**To do:**
Give back only the line containing "STELLENMARKT (775, 118)" and every line after it through the end of the data below, transcribed exactly.

**Data for this task:**
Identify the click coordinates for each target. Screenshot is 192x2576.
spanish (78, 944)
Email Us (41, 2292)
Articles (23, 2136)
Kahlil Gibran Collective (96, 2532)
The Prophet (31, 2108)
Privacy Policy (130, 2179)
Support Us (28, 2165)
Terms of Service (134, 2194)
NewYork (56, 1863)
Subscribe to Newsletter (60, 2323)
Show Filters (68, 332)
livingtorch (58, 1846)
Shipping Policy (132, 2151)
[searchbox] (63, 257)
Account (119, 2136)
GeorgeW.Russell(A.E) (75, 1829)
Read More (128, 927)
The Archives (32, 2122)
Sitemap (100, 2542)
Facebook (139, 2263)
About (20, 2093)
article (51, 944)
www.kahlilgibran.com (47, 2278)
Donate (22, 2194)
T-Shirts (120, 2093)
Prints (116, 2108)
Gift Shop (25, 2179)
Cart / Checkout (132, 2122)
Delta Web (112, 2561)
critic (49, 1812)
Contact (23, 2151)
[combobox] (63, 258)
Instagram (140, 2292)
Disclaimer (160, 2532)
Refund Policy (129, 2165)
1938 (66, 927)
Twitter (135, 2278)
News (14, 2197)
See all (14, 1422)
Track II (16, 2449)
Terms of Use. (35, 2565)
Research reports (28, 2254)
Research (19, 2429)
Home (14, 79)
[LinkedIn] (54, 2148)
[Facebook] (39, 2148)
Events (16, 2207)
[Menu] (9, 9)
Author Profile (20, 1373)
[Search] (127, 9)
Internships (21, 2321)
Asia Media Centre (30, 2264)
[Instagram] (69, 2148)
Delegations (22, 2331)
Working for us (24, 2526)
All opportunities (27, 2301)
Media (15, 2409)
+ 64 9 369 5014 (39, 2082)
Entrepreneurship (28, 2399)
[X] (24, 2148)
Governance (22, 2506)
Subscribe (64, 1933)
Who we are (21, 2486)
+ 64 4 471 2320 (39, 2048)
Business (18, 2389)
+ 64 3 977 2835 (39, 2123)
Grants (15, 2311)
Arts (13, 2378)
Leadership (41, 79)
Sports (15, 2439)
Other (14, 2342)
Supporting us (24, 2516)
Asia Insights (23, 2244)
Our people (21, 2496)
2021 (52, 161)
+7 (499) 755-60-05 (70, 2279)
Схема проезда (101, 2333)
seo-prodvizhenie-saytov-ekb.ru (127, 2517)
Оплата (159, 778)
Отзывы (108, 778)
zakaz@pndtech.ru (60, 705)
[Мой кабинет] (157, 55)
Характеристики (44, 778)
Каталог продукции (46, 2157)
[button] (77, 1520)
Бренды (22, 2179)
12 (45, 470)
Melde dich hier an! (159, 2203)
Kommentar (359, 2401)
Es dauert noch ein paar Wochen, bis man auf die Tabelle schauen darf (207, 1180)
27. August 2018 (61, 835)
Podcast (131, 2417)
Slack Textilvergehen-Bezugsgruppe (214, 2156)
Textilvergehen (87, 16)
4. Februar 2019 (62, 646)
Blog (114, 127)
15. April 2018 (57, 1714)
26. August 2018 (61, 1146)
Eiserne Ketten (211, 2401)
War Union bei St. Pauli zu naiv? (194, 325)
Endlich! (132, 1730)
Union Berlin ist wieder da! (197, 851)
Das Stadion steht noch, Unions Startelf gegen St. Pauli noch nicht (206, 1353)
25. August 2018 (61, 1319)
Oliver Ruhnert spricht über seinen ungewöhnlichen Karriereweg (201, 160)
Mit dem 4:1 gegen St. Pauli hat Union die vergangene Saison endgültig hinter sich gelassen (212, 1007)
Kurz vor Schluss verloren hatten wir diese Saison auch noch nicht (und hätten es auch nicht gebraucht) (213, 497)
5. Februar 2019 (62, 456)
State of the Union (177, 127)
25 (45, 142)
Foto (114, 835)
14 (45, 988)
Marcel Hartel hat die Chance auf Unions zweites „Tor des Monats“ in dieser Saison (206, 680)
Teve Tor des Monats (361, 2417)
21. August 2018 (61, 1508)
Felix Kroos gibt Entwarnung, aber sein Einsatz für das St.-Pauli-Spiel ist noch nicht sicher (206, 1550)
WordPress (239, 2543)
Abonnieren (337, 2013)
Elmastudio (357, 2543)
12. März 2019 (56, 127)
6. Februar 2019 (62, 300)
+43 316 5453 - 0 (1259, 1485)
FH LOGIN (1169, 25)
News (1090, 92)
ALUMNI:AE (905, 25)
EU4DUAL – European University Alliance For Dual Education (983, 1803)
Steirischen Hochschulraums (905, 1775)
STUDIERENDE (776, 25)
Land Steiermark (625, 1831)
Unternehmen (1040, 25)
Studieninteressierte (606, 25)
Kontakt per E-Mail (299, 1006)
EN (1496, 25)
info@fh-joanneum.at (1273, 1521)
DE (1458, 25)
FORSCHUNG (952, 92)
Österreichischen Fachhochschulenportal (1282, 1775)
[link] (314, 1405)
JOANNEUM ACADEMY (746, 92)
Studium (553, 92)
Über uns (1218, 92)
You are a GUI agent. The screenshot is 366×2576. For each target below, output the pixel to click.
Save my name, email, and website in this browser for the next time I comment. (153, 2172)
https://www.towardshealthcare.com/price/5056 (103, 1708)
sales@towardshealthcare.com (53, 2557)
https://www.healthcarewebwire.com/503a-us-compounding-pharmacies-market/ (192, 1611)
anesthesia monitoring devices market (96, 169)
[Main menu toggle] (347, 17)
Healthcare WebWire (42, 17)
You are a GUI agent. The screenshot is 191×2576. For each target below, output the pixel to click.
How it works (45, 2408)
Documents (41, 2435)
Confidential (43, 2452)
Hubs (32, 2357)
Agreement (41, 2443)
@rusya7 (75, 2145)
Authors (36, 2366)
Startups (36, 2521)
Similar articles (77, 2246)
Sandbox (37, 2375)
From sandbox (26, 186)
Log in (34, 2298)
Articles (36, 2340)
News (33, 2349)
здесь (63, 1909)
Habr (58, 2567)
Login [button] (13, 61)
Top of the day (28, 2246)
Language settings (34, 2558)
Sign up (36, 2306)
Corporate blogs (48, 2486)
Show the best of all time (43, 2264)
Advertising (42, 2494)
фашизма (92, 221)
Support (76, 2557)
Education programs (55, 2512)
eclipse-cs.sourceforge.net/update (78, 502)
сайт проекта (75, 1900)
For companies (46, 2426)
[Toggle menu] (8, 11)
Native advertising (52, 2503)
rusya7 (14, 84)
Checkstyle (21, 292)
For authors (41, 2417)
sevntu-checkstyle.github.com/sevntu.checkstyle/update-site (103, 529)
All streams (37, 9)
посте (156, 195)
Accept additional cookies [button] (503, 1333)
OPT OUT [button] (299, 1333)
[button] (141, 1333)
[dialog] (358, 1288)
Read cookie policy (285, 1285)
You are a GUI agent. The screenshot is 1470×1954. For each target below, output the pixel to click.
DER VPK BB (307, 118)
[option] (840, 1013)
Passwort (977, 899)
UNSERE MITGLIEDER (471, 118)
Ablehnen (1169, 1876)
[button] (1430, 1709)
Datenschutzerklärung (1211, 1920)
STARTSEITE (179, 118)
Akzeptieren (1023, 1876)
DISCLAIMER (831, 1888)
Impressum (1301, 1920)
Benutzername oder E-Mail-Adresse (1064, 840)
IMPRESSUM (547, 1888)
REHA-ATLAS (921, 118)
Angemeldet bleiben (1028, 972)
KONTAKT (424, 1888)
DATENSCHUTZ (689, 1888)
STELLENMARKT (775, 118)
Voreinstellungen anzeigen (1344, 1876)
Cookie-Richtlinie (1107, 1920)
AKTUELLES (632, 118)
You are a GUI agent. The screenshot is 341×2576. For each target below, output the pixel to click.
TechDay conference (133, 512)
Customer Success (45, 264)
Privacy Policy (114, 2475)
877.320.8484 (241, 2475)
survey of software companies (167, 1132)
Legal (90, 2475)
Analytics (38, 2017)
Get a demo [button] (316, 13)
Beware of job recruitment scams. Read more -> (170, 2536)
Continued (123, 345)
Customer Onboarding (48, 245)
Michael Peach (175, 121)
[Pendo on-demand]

**Expected answer:**
STELLENMARKT (775, 118)
Voreinstellungen anzeigen (1344, 1876)
Cookie-Richtlinie (1107, 1920)
AKTUELLES (632, 118)
You are a GUI agent. The screenshot is 341×2576. For each target below, output the pixel to click.
TechDay conference (133, 512)
Customer Success (45, 264)
Privacy Policy (114, 2475)
877.320.8484 (241, 2475)
survey of software companies (167, 1132)
Legal (90, 2475)
Analytics (38, 2017)
Get a demo [button] (316, 13)
Beware of job recruitment scams. Read more -> (170, 2536)
Continued (123, 345)
Customer Onboarding (48, 245)
Michael Peach (175, 121)
[Pendo on-demand]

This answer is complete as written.